Data recovery and disk repair questions and discussions related to old-fashioned SATA, SAS, SCSI, IDE, MFM hard drives - any type of storage device that has moving parts
April 9th, 2010, 22:14
Granted I've not performed but just a handful of head replacements, but I've thoroughly enjoyed reading through the forums here. The question I have is that it seems a lot of time and resources are poured into diagnosing problems with drives when the problem could have "simply" been resolved by a head swap. I understand the difficulty in finding a good donar match but once a proper parts drive is found a head swap isn't rocket science to perform. Heck, I don't even have a clean room and I've never had a head swap go bad (except for my *experiments* of course
Am I over simplifying this or just overlooking something? I can't count the number of solutions I've read through here that have fallen into a category of either a PCB replacement or a head swap. Sprinkle in the Seagate BSY bug and proper software imaging and it seems to me that 98% of all data recovery falls into one of these groups.
April 9th, 2010, 22:20
Sure, its just like being a doctor... 98% of all patients either need some medicine or surgery, right?
April 9th, 2010, 22:46
drc wrote:Sure, its just like being a doctor... 98% of all patients either need some medicine or surgery, right?

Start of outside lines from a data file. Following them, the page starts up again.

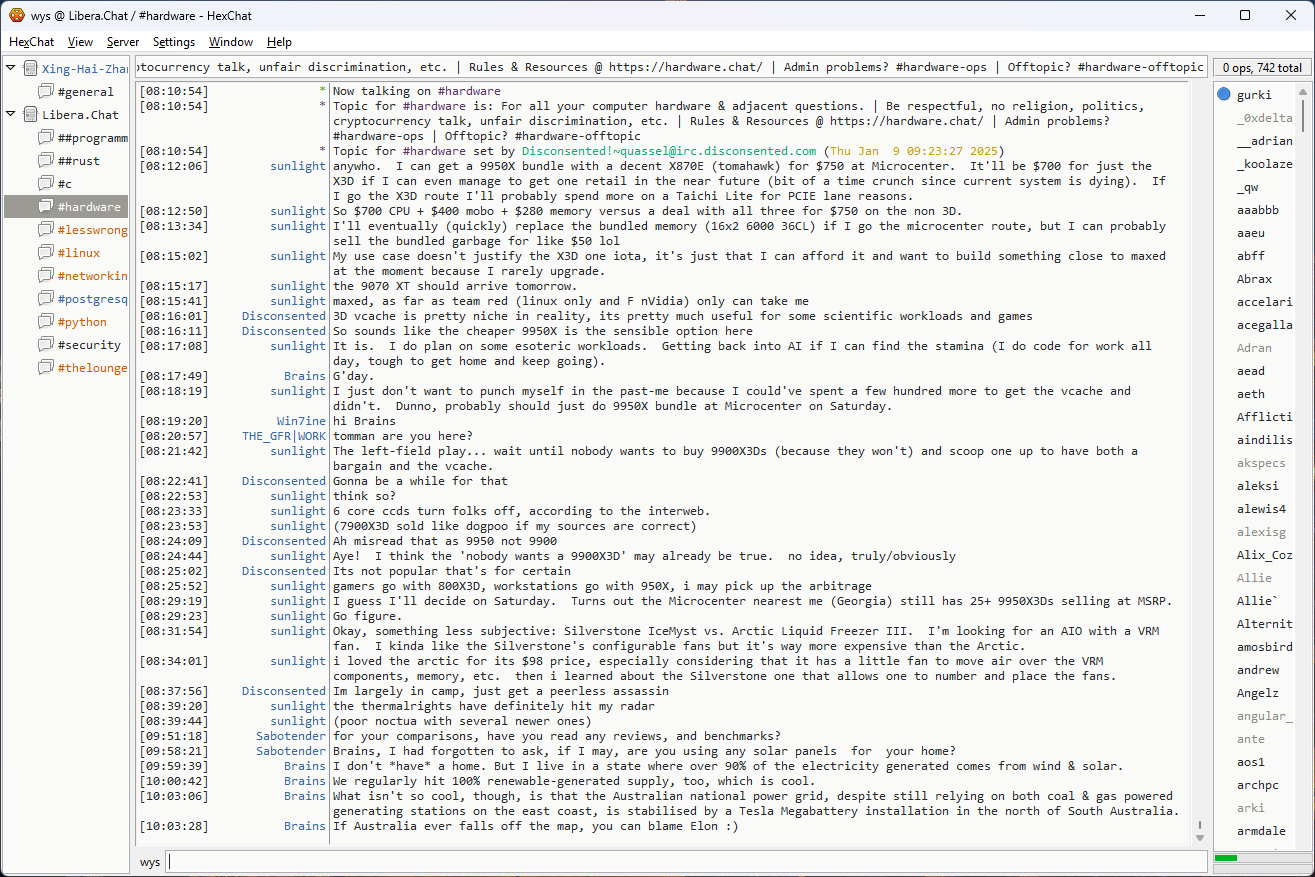The image size is (1315, 877).
Task: Click the Libera.Chat server network icon
Action: click(30, 115)
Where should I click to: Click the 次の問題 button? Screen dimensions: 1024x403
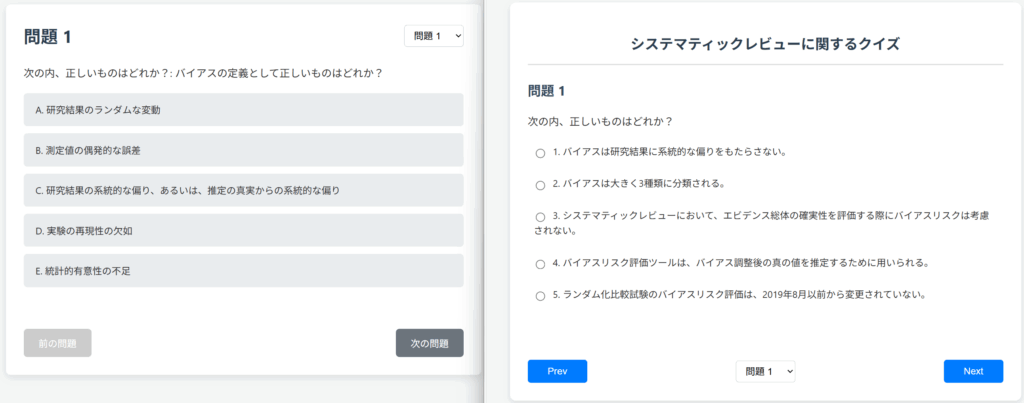coord(430,343)
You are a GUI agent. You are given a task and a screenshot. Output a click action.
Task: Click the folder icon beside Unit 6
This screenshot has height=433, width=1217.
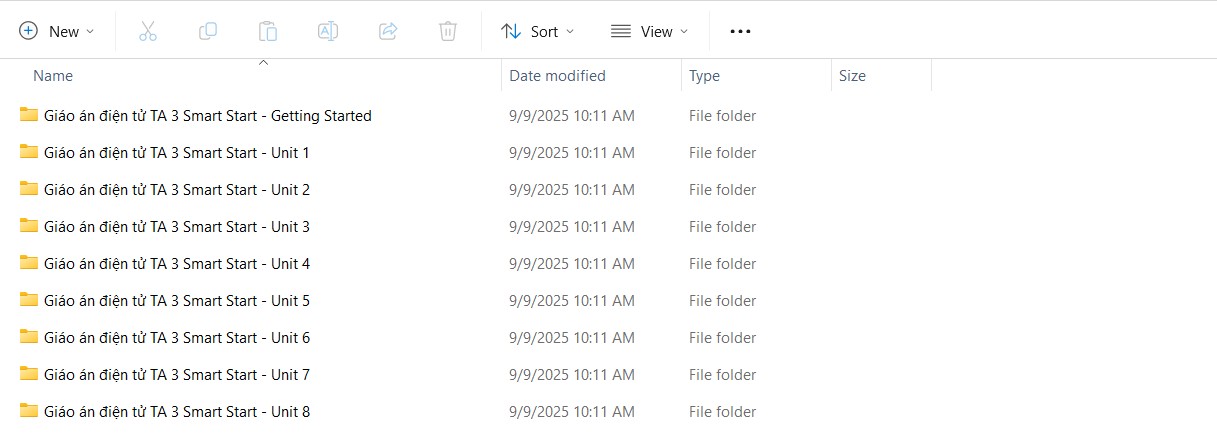pos(28,337)
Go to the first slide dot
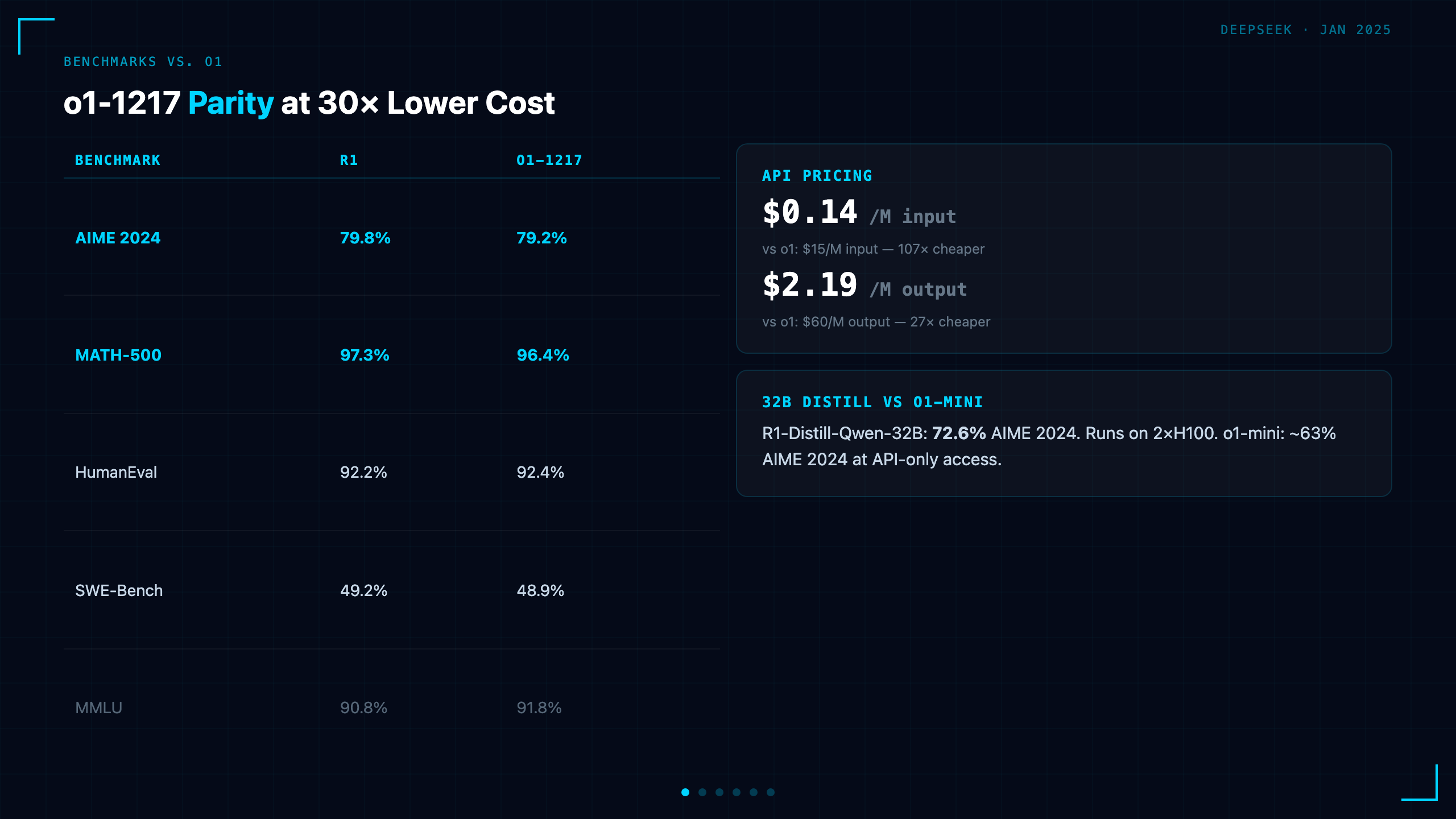The image size is (1456, 819). click(685, 792)
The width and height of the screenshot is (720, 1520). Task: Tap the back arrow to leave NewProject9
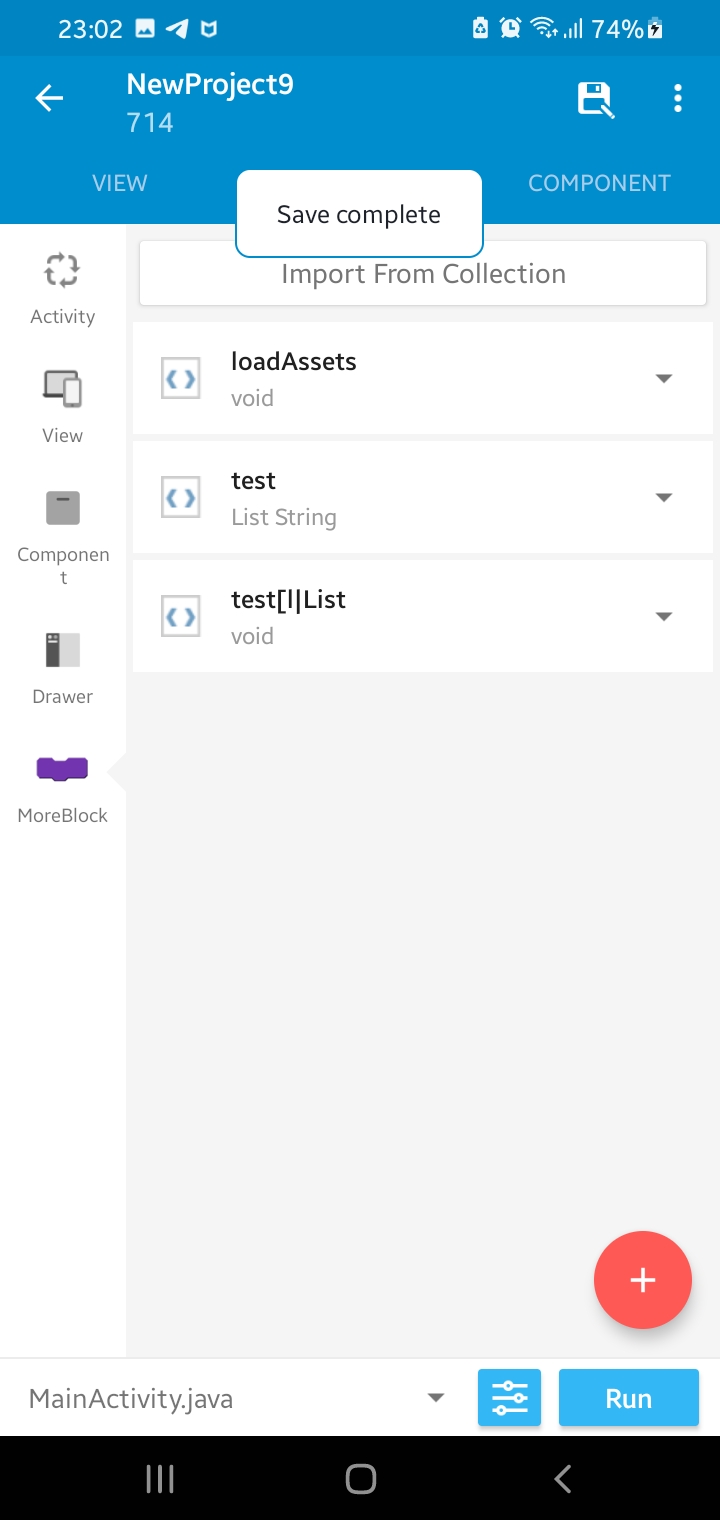pyautogui.click(x=48, y=97)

I take it your point is that doing a head swap on a drive that happens to fall into the 2% category could likely kill the drive. Gotcha. I figured I was over-simplifying it.
April 9th, 2010, 23:14
No, my point is that if you had a magical diagnostic machine that would tell you with 100% accuracy that a head swap was required, and a magical head-swap machine that would instantly and automatically generate a set of perfectly compatible heads, install them perfectly, and automatically resolve any other issues (alignment, media damage, etc) that might interfere with the process, then sure, it would be simple.